A combination of nucleotide sequencing and LCMS proteomics are then used to analyze what's left. You're here for the latter thing, which is good because it's 4am and I have a deadline today for something that...isn't....blogging.... The proteomics is done by microflow analysis on a Tribrid running high resolution MS1 and MS2, which is good because this is how they needed search their data --

-and as someone who just got off of a 4 year polyADPr adventure bus - you want the drivers to use the highest resolution MS/MS you can find to open search for mods this big successfully.

Gotta run, but here is the punchline. After multiple complex negative controls - and introducing stable isotope amino acid labels for confidence - they find compelling evidence of around 1,000 (!!) proteins directly interacting with DNA!!

Don't impute those missing values - BIND them!

Mass spectrometry based proteomics people will do just about anything to avoid a zero value. We'll just put in random numbers or poorly estimate our signal to noise - and then put in the noise value. There are probably 10 posts over the years on this blog about how to "impute" that zero to a number. And those posts are the ones that will likely have someone trying to figure out how to put a comment on the blog post (which generally doesn't work, but I can't disable that feature on the blog).

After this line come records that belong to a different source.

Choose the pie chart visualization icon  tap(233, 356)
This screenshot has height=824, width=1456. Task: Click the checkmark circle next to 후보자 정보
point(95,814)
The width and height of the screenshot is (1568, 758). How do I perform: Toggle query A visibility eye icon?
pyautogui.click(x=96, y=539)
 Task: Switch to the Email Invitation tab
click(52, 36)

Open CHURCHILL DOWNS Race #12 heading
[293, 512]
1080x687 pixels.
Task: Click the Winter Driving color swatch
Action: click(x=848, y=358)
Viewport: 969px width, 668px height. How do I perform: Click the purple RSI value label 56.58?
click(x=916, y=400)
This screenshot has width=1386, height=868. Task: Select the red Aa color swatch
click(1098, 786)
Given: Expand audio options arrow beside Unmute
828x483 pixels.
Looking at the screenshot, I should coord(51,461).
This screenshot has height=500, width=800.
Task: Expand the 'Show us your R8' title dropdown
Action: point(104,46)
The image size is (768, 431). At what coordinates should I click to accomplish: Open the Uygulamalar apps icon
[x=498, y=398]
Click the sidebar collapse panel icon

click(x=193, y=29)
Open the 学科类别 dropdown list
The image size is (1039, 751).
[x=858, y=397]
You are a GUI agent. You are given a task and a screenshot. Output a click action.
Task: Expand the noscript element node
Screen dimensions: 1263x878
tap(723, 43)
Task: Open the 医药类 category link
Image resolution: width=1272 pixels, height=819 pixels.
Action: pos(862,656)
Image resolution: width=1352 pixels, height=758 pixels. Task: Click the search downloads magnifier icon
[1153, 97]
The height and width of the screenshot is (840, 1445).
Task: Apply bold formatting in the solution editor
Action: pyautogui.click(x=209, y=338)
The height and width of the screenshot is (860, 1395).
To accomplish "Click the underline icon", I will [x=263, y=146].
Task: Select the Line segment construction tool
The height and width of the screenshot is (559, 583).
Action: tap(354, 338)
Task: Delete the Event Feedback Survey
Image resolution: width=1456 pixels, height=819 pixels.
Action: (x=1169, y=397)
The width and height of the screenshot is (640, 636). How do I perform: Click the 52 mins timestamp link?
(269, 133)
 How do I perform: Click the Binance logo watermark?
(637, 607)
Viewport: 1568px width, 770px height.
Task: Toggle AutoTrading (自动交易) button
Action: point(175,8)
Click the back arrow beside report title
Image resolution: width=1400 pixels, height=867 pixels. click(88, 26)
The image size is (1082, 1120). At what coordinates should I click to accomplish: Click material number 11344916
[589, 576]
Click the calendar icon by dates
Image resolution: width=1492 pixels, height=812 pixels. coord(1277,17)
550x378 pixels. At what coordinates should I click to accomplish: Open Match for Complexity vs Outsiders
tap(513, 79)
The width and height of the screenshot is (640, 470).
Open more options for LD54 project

Other fields, like single cell seq operate under the assumption that every zero value is actually telling us stuff. Here is my favorite paper on the topic by Stephanie Hicks, who we should totally invite on the podcast....

BIND is a new preprint that I haven't read, but I am currently poking around in their sweet data portal that seems to take LCMS proteomics data in a similar direction. 

 https://bind.fengslab.com/

Preprint link here

As with anything I read that has a lot of formulas and presumably Greek letters (?) after I'm done rolling my eyes and thinking 

I look for how they validated whatever those things mean. In this case the authors pull down multiple datasets that I know very well including 2 versions of the NCI-60 cancer panel deep proteomes and one of my very favorite label free single cell proteomics studies. (Jurkat vs HeLa Exploris 480). 

And it really looks like this tool kit adds value to there re-analyses. Which I hoped you'd guessed since I took time to write about this preprint. 

I do have a gripe that the preprint says the data is formatted into tables in the supplemental. It's not. 

But you can run demos on the website with some of the data.